## Passage
Jan|Feb Alumni Authors

The Throne of Caesar
by Steven Saylor, BA ’78

Days after the slaying of Julius Caesar on the Ides of March, the poet Helvius Cinna is mistakenly assassinated at the famed Roman statesman’s funeral. This thriller, which culminates in Cinna’s murder, follows retired detective Gordianus the Finder as he investigates conspiracies against Caesar to no avail and must subsequently press for justice with little time to spare.

 

 

True Growth: Simple Insights on How to Live and Lead With Authenticity

by Byrd Baggett, BBA ’72, Life Member, et al

True Growth is a series of short essays offering lessons in leadership, anecdotes of personal development, and a wellspring of advice. Written primarily by retired U.S. military leaders, the entries are categorized by different qualities that any leader should possess. Each excerpt contains useful takeaways, opportunities for reflection, and suggestions for further reading.

 

From Both Sides Now

by Col. Harry C. Stevenson, BA ’66, Life Member

An infantry-foot-soldier-turned-fighter-pilot, Stevenson’s career spanned multiple wars and periods of peacetime as his assignments and engagements zigzagged across the globe. Stevenson was front and center through various eras of modern U.S. military history, and his story spans from the Tet Offensive to Desert Storm to the rise of U.S. special operations.

 

Thomas Jefferson—Revolutionary: A Radical’s Struggle to Remake America

by Kevin R.C. Gutzman, BA ’85, MPA, JD ’90

Gutzman upends conventional wisdom by charging that Thomas Jefferson, one of America’s most famous and historically significant leaders, was also its most revolutionary founding father. Drawing on extensive records and watershed moments in U.S. history and Jefferson’s life, the author explains that the former president was a complicated figure who sought to radically remake government, expand citizenship, and redefine fundamental rights.

 

Death, Taxes, and a Shotgun Wedding

by Diane Kelly, BBA ’88, JD ’90

With the grand finale of her 15-book Death and Taxes series, Kelly marks the end of a collection of stories that managed to spice up the unsexy topic of taxation. The end is nigh for heroine Tara Holloway as she juggles wedding planning and a rental scam case before suddenly receiving a spate of repeated, anonymous, and credible threats to her life. In Holloway’s last hurrah, she must first uncover her would-be killer and shake the perpetrator before it’s too late if she ever hopes to walk down the aisle.

(Entries on where items appear)
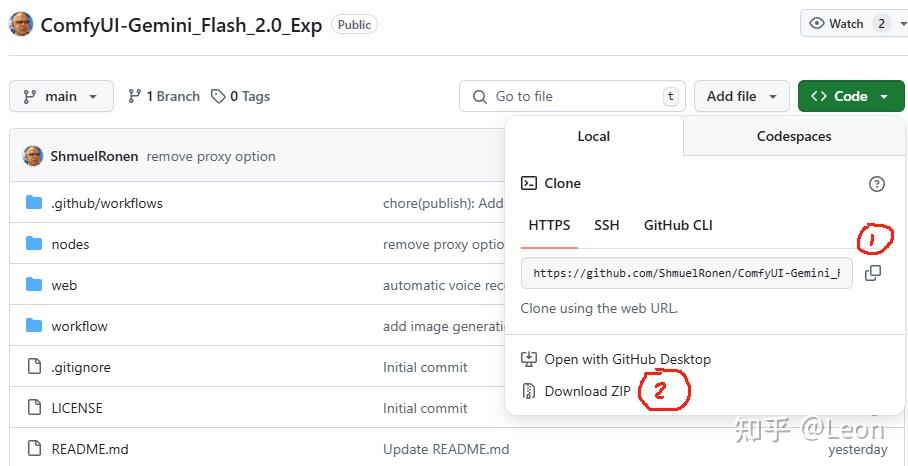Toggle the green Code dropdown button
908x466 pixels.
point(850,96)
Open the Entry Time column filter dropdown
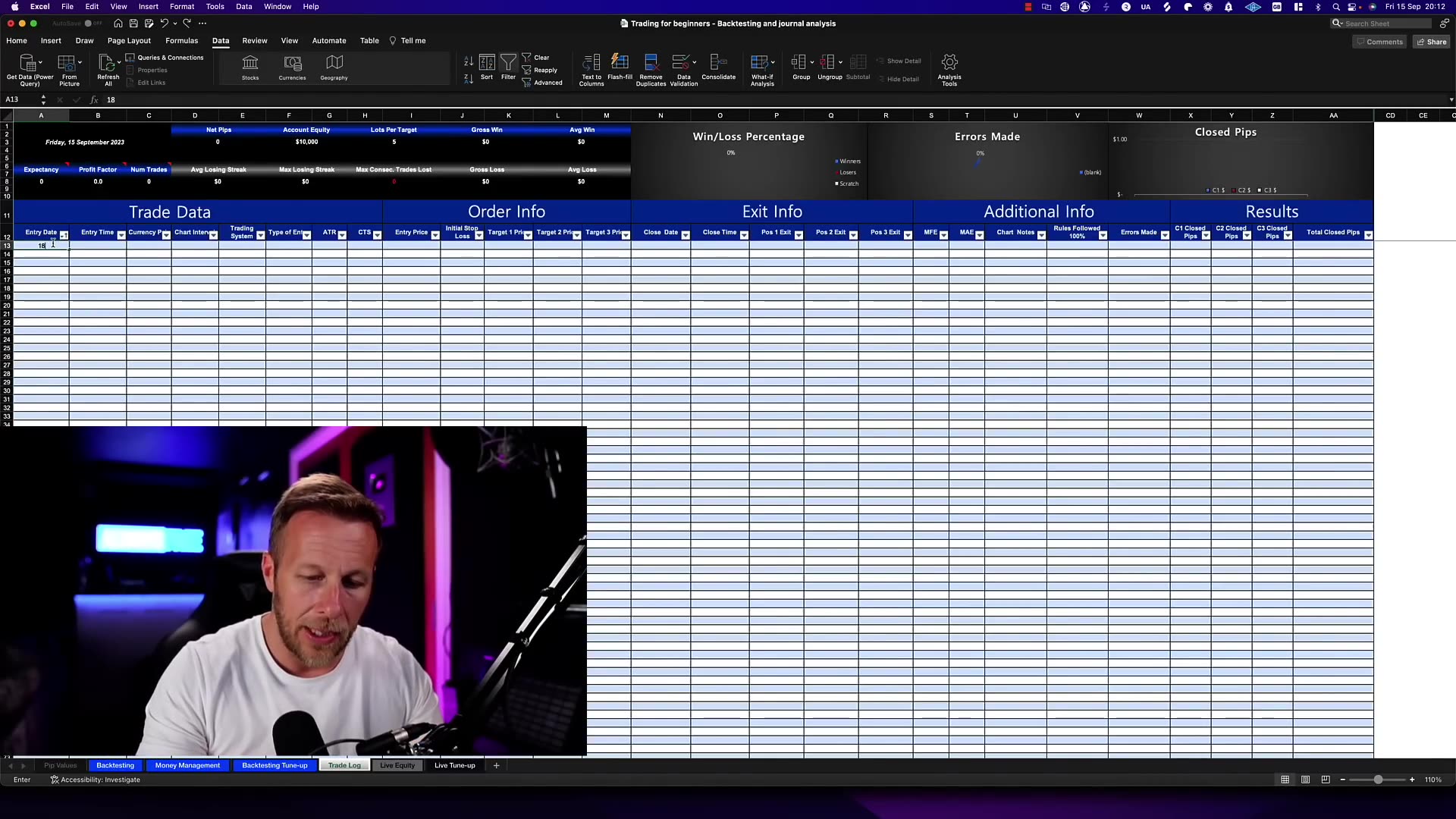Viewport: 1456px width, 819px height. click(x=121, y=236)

## Required tasks
(a) Return the passage of the alumni book listings between "True Growth is" and "U.S. special operations.", inclusive.
(b) According to the alumni book listings, who wrote most of the essays in True Growth?
(c) Translate this sentence from the alumni book listings into Spanish: "Each excerpt contains useful takeaways, opportunities for reflection, and suggestions for further reading."

## Answers to the exercise
(a)
True Growth is a series of short essays offering lessons in leadership, anecdotes of personal development, and a wellspring of advice. Written primarily by retired U.S. military leaders, the entries are categorized by different qualities that any leader should possess. Each excerpt contains useful takeaways, opportunities for reflection, and suggestions for further reading.

 

From Both Sides Now

by Col. Harry C. Stevenson, BA ’66, Life Member

An infantry-foot-soldier-turned-fighter-pilot, Stevenson’s career spanned multiple wars and periods of peacetime as his assignments and engagements zigzagged across the globe. Stevenson was front and center through various eras of modern U.S. military history, and his story spans from the Tet Offensive to Desert Storm to the rise of U.S. special operations.

(b) Retired U.S. military leaders.

(c) Cada extracto contiene enseñanzas útiles, oportunidades de reflexión y sugerencias de lecturas adicionales.